Economics: AMLO's Proposals Don't Add Up

MEXICO - Report 23 Feb 2017 by Mauricio Gonzalez and Esteban Manteca

Andrés Manuel López Obrador (AMLO) has published what in principle is supposed to be part of his governing program should he be elected president of Mexico next year. The book, entitled “2018. La Salida, Decadencia y Renacimiento de México” (2018: The Way Out, Mexico’s Decadence and Rebirth), contains a lot of words and good intentions, but very few viable and effective action proposals for realizing the objectives he raises, and the few he does spell out might well cause more problems than they pretend to solve. To a large extent, the book simply repeats many of the proposals he made during his 2006 and 2012 presidential campaigns, as if the national and international situation has remained unchanged in the past 12 years.
The book puts forward various ideas regarding public finance, and in the case of those addressing specific sectors, the author notes that he is offering “fewer but better proposals” but only describes a few.
His plan for budget savings and reassignment consists of lowering debt service payments by 5 billion pesos a year, which he claims he can achieve without incurring deficit spending or any additional debt, thanks to supposed “more favorable refinancing conditions”. These are good intentions, but not so viable given the direction of both domestic and international financial markets.
According to GEA’s estimates, the total cost of the proposals that appear in the book – just the quantifiable ones (a category that excludes various actions proposed regarding construction, the free trade border zone, telecommunications, public security and a significant part of those related to the countryside and social development) would surpass 1.02 trillion pesos, or the equivalent of 28.8% of all programmable spending authorized for 2017.

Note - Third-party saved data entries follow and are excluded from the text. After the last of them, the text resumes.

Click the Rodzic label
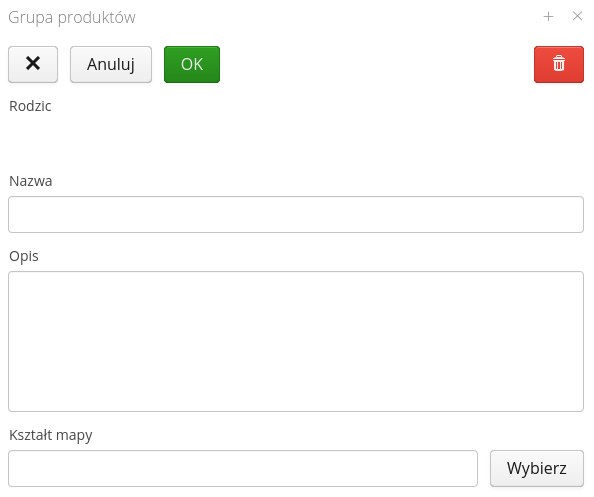The width and height of the screenshot is (594, 497). [30, 106]
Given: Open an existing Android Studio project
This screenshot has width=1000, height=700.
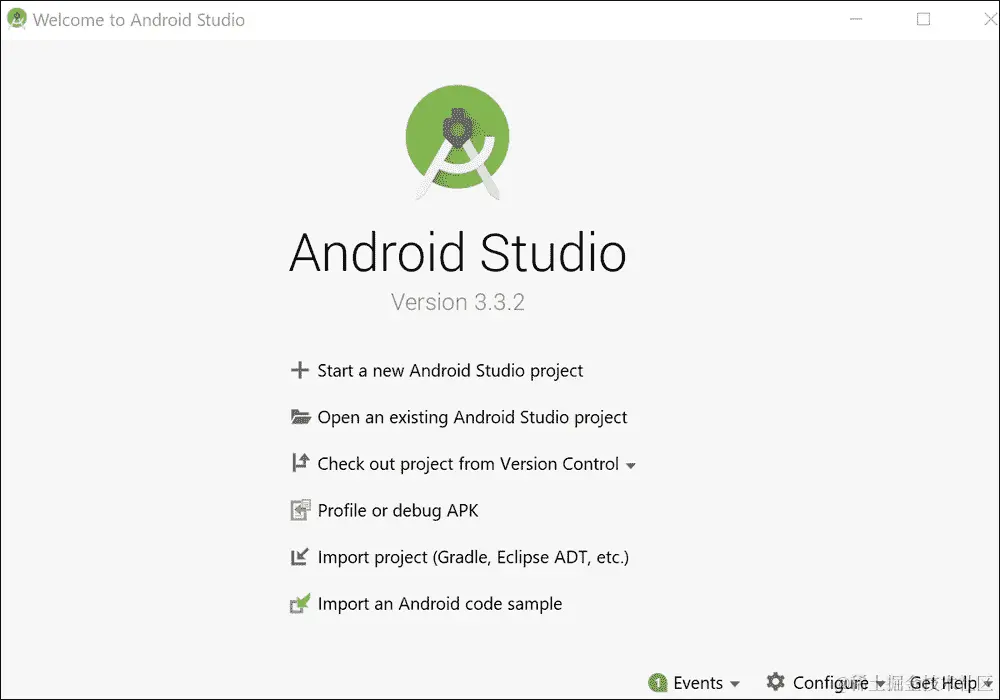Looking at the screenshot, I should [472, 417].
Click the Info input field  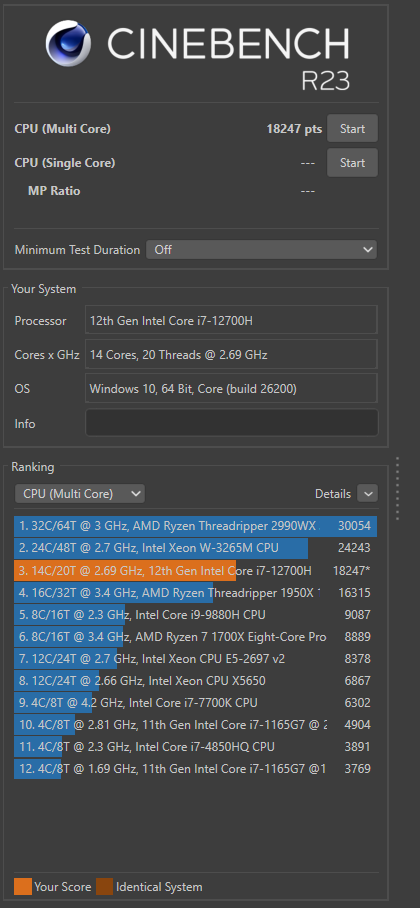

In this week’s Outlook section we analyze the contents of López Obrador’s book and their possible economic implications.
There was little domestic economic news last week, but one notable exception was the labor market report for the fourth quarter of 2016. The rate of unemployment fell to 3.64% during the fourth quarter of 2016, the National Statistics Institute (Inegi) reported, based on seasonally adjusted data. It was the lowest jobless rate recorded since the fourth quarter of 2007 (3.63%). During the most recent quarter there were 1.9 million people unemployed and actively seeking work.
Despite such improvements, the rate of labor informality, which tracks the percentage of the employed workforce that is engaged in the shadow economy, remained at the same 57.3% level recorded for the two preceding quarters, which means that roughly two out of every three people employed were engaged in the informal sector of the economy. In absolute terms, 29.8 million people were working in the informal economy last quarter. Overall there were 52.1 million people employed in Mexico, 1.1% greater than the number reported a year prior.